++++ DATA RECORDS
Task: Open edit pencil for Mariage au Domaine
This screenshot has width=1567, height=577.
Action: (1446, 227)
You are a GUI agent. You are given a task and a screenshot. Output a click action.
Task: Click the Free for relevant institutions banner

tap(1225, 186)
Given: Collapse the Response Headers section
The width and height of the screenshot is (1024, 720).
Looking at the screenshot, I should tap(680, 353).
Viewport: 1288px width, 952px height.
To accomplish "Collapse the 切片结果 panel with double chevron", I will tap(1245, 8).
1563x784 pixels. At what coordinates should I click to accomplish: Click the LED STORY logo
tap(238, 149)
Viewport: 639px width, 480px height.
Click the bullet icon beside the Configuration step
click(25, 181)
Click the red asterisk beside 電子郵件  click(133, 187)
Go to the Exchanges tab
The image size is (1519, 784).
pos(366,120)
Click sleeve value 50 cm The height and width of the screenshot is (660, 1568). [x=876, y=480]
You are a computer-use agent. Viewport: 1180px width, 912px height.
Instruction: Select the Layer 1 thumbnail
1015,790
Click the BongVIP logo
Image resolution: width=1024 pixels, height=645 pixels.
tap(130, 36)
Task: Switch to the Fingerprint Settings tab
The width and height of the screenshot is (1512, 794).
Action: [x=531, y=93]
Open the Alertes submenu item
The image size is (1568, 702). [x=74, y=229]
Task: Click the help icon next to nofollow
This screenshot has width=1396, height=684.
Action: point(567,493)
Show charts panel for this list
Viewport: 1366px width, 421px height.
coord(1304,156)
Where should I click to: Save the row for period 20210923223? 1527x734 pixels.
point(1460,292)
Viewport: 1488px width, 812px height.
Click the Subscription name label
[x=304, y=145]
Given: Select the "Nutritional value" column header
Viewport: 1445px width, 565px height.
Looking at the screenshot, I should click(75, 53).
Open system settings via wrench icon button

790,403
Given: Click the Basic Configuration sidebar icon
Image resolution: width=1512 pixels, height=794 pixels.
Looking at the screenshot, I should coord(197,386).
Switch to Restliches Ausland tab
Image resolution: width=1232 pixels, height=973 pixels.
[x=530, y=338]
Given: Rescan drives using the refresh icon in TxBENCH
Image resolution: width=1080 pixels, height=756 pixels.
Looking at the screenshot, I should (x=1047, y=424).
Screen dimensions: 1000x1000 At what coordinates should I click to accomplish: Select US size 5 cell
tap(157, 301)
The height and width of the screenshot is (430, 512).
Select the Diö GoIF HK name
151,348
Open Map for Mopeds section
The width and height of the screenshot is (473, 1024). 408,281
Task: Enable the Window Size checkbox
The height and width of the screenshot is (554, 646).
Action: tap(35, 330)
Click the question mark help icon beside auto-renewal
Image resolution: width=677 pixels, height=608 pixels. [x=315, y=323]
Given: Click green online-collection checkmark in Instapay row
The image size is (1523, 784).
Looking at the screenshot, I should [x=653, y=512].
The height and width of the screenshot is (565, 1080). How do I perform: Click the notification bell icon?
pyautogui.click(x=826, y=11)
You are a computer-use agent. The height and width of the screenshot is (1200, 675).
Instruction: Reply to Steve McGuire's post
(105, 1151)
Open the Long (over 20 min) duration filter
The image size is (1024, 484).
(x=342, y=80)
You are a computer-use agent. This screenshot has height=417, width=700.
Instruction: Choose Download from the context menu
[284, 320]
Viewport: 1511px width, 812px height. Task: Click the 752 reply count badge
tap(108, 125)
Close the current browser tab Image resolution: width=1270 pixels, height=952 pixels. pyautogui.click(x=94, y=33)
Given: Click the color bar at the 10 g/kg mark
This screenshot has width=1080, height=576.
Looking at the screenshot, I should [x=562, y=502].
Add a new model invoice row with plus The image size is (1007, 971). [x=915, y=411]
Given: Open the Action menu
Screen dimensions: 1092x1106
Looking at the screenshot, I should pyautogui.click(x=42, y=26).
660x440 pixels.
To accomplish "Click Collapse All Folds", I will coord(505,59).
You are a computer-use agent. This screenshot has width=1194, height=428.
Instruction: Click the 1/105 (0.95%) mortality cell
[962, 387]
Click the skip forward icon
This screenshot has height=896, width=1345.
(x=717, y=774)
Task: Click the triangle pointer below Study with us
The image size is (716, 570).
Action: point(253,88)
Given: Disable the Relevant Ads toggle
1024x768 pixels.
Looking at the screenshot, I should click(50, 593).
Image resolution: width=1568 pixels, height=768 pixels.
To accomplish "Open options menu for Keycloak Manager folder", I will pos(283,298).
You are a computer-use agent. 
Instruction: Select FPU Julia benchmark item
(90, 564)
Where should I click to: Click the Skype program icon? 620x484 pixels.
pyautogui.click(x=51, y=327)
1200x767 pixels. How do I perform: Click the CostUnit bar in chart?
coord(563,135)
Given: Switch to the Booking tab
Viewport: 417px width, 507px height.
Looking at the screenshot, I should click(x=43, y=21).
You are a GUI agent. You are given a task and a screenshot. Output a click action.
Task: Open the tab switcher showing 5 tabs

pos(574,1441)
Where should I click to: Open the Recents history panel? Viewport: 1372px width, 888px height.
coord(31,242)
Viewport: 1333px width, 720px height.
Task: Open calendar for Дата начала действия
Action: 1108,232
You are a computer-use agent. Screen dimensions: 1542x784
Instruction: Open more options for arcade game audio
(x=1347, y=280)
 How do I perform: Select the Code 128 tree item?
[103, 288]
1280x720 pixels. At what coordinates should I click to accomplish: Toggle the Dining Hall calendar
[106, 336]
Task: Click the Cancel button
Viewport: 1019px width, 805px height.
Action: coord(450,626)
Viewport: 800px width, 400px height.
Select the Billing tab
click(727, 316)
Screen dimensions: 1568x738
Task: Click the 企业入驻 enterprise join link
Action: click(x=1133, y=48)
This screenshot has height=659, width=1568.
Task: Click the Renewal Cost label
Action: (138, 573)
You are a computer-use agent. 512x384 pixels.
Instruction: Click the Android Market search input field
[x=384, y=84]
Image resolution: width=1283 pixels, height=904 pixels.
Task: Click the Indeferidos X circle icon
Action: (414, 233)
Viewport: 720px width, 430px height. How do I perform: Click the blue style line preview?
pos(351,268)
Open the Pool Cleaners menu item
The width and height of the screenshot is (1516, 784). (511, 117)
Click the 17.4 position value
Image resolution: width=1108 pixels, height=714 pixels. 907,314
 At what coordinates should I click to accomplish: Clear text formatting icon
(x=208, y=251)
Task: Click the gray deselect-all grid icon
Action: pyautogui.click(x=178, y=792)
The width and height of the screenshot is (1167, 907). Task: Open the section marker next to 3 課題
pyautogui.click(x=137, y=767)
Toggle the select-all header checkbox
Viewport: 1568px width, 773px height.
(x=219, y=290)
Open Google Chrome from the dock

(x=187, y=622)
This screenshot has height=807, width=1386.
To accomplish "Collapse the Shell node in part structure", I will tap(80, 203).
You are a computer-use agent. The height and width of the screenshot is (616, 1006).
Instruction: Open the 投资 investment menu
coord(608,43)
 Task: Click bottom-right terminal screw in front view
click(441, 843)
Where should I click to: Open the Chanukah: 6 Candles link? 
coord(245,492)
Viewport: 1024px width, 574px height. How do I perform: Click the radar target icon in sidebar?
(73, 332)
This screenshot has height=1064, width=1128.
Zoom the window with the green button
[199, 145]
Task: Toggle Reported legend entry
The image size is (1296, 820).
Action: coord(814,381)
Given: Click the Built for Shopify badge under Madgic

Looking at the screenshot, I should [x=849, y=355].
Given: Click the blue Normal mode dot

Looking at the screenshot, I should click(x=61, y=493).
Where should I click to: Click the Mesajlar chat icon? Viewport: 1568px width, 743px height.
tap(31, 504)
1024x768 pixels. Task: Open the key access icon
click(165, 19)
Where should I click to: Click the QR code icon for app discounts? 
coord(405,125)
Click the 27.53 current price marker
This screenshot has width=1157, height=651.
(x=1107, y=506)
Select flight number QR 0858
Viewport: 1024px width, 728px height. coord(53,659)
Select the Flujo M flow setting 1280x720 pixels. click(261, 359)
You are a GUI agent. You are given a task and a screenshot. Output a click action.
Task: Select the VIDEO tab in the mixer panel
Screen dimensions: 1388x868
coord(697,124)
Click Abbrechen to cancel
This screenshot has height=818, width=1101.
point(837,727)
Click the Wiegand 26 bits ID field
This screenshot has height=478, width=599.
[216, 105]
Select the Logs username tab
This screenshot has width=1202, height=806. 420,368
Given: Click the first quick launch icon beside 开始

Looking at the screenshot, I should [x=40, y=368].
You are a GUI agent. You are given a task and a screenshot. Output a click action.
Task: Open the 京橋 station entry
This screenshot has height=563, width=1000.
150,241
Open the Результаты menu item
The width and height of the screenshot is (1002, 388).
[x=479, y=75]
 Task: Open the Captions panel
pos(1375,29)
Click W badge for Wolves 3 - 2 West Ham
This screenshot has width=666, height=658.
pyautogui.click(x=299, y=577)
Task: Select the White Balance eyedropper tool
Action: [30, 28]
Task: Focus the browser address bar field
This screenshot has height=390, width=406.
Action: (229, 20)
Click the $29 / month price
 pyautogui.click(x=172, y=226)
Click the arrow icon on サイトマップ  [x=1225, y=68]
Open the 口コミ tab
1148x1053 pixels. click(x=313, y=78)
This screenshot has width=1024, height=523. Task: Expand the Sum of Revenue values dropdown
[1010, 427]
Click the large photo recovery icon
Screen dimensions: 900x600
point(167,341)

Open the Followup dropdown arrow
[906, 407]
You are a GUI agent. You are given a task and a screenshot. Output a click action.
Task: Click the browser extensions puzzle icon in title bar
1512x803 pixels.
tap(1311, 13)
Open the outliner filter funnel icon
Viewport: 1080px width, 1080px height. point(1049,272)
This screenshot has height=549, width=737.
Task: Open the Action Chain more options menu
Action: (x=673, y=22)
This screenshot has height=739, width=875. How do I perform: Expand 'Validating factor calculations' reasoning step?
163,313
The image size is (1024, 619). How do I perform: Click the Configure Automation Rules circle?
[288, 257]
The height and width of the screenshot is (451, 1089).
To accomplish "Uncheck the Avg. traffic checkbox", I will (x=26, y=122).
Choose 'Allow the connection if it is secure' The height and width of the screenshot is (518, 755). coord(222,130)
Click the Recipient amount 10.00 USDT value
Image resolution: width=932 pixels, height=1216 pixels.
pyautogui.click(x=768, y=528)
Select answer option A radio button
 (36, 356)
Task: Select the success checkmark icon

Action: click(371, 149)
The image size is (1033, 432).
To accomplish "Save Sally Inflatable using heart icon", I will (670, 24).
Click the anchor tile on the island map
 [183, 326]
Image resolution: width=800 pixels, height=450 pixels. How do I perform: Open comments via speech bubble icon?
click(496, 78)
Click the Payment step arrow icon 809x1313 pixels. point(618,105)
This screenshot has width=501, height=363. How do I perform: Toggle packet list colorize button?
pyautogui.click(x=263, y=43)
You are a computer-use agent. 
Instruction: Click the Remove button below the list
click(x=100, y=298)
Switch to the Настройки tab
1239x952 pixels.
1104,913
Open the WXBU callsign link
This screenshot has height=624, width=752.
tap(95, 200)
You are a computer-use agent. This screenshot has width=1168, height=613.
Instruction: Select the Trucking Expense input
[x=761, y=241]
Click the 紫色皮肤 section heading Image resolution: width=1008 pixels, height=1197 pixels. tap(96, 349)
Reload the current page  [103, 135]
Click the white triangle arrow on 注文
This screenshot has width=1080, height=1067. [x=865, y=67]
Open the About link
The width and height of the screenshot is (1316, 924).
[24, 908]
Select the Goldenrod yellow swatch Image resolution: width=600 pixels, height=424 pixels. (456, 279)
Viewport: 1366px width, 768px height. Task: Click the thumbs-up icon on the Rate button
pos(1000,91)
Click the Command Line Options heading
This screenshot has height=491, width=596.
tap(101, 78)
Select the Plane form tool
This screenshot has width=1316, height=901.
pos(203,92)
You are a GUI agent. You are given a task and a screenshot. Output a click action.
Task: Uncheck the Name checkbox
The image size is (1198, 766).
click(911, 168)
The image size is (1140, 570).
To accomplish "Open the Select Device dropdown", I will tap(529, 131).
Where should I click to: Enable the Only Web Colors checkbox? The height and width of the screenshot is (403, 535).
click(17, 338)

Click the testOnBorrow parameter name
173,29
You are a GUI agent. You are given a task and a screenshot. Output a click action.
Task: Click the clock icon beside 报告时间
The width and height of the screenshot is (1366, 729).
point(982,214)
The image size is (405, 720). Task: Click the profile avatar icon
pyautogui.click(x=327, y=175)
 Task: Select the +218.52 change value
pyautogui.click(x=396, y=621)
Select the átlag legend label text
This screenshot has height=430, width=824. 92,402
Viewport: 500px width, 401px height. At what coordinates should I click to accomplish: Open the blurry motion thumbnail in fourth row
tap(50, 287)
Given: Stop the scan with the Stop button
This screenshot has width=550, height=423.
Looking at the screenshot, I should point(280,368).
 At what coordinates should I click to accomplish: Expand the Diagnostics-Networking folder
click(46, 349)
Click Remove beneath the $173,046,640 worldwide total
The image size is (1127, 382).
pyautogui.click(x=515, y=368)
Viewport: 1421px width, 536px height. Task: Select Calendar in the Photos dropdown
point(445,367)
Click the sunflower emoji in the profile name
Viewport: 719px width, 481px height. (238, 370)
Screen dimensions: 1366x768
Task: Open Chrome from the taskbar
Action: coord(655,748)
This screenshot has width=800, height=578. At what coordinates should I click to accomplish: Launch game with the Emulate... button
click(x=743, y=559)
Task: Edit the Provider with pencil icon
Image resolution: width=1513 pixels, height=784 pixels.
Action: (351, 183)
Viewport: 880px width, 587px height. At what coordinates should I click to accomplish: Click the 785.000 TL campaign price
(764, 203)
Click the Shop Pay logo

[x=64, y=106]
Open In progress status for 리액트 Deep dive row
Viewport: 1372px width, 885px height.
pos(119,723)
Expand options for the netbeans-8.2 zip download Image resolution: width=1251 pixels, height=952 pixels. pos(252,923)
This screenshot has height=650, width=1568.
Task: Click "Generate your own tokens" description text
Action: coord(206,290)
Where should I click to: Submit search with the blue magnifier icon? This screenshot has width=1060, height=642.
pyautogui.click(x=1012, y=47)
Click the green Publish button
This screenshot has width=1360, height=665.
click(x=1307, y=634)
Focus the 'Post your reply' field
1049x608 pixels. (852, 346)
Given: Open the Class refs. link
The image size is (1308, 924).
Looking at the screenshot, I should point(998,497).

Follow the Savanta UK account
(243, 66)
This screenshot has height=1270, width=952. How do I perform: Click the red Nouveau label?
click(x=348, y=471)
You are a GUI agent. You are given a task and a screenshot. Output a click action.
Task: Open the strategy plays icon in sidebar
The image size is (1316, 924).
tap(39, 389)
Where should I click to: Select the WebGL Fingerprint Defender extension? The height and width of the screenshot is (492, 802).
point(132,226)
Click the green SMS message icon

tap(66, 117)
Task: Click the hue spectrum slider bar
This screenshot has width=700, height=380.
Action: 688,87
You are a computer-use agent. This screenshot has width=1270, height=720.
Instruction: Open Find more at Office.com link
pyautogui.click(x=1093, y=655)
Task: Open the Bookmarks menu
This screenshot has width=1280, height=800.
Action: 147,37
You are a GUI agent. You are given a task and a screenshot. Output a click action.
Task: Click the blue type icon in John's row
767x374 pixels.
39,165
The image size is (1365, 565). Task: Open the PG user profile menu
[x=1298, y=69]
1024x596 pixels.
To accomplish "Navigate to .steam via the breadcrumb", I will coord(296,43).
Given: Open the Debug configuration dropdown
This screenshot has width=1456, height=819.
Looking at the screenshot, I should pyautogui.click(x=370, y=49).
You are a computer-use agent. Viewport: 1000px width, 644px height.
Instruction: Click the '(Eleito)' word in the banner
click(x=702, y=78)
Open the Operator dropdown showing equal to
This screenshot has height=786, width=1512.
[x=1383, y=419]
++++++++
Write out, from the lines above, only those from the line with "The image size is (1024, 619)." to the line with "Reload the current", exactly as given, including the first and the last.

The image size is (1024, 619). How do I perform: Click the Configure Automation Rules circle?
[288, 257]
The height and width of the screenshot is (451, 1089).
To accomplish "Uncheck the Avg. traffic checkbox", I will (x=26, y=122).
Choose 'Allow the connection if it is secure' The height and width of the screenshot is (518, 755). coord(222,130)
Click the Recipient amount 10.00 USDT value
Image resolution: width=932 pixels, height=1216 pixels.
pyautogui.click(x=768, y=528)
Select answer option A radio button
 (36, 356)
Task: Select the success checkmark icon

Action: click(371, 149)
The image size is (1033, 432).
To accomplish "Save Sally Inflatable using heart icon", I will (670, 24).
Click the anchor tile on the island map
 [183, 326]
Image resolution: width=800 pixels, height=450 pixels. How do I perform: Open comments via speech bubble icon?
click(496, 78)
Click the Payment step arrow icon 809x1313 pixels. point(618,105)
This screenshot has width=501, height=363. How do I perform: Toggle packet list colorize button?
pyautogui.click(x=263, y=43)
You are a computer-use agent. 
Instruction: Click the Remove button below the list
click(x=100, y=298)
Switch to the Настройки tab
1239x952 pixels.
1104,913
Open the WXBU callsign link
This screenshot has height=624, width=752.
tap(95, 200)
You are a computer-use agent. This screenshot has width=1168, height=613.
Instruction: Select the Trucking Expense input
[x=761, y=241]
Click the 紫色皮肤 section heading Image resolution: width=1008 pixels, height=1197 pixels. tap(96, 349)
Reload the current page  [103, 135]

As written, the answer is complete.